Work to be completed: For this exercise, output exactly and only the lines running from the one with "Task: Click the external link arrow icon" through the final line of the data below, without pictures.

Items from a dataset
* * *
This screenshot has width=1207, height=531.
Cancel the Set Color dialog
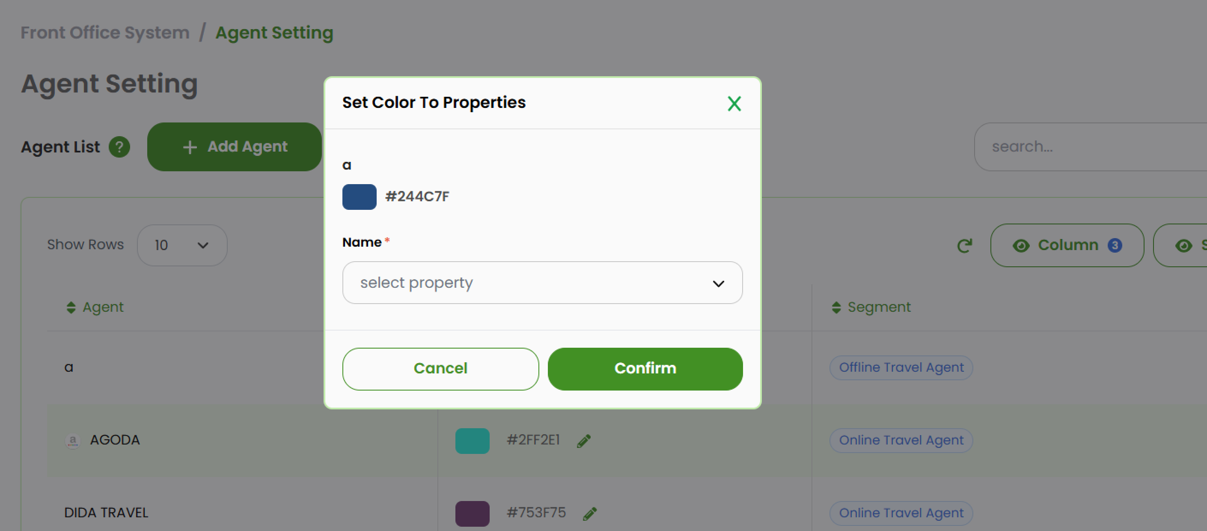coord(440,368)
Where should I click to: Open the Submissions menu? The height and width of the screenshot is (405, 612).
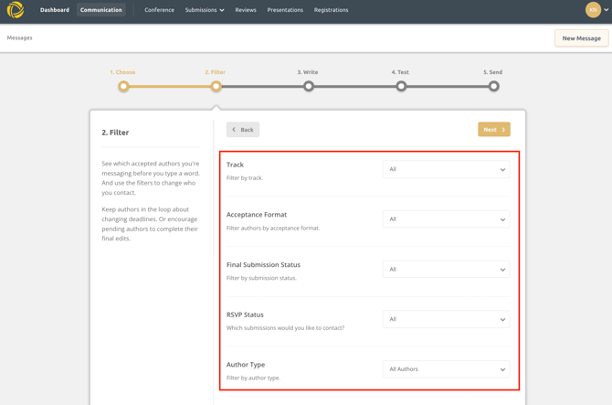[x=204, y=10]
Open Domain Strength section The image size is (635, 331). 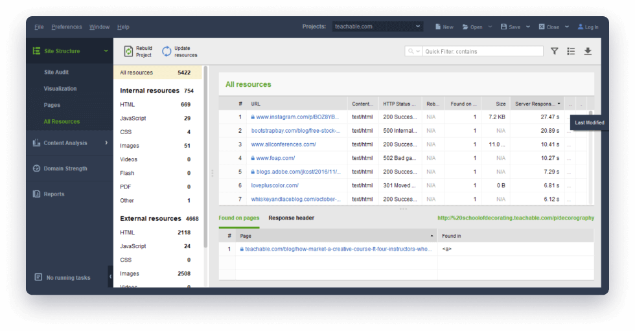click(x=65, y=168)
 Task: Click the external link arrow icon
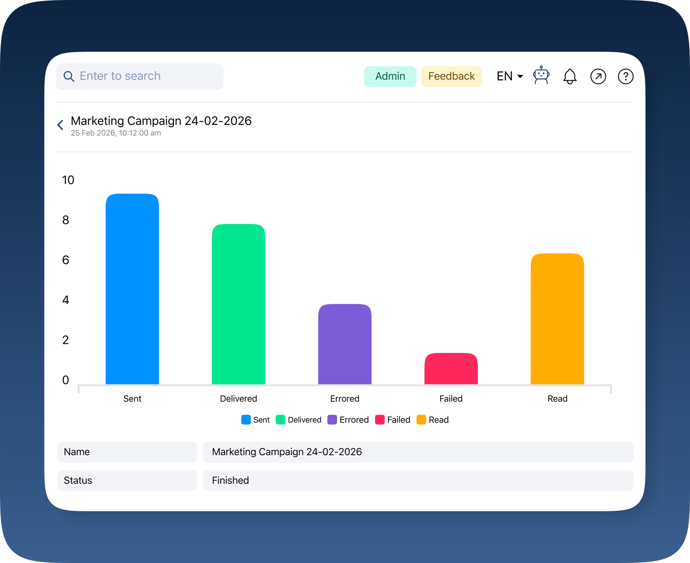[598, 76]
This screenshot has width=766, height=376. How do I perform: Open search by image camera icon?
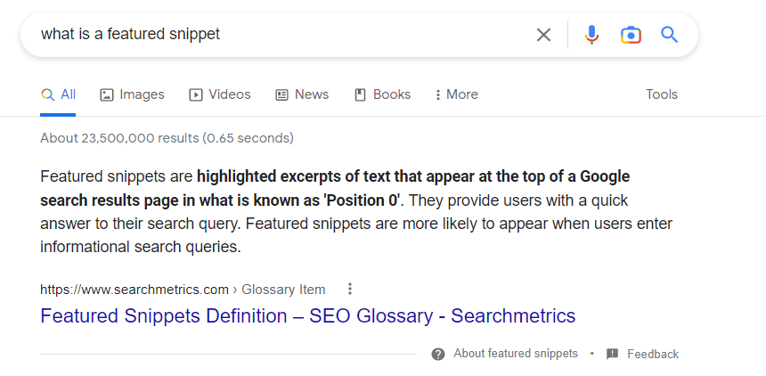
* * *
Expected answer:
 Task: Click the external link arrow icon
[598, 76]
This screenshot has width=766, height=376. How do I perform: Open search by image camera icon?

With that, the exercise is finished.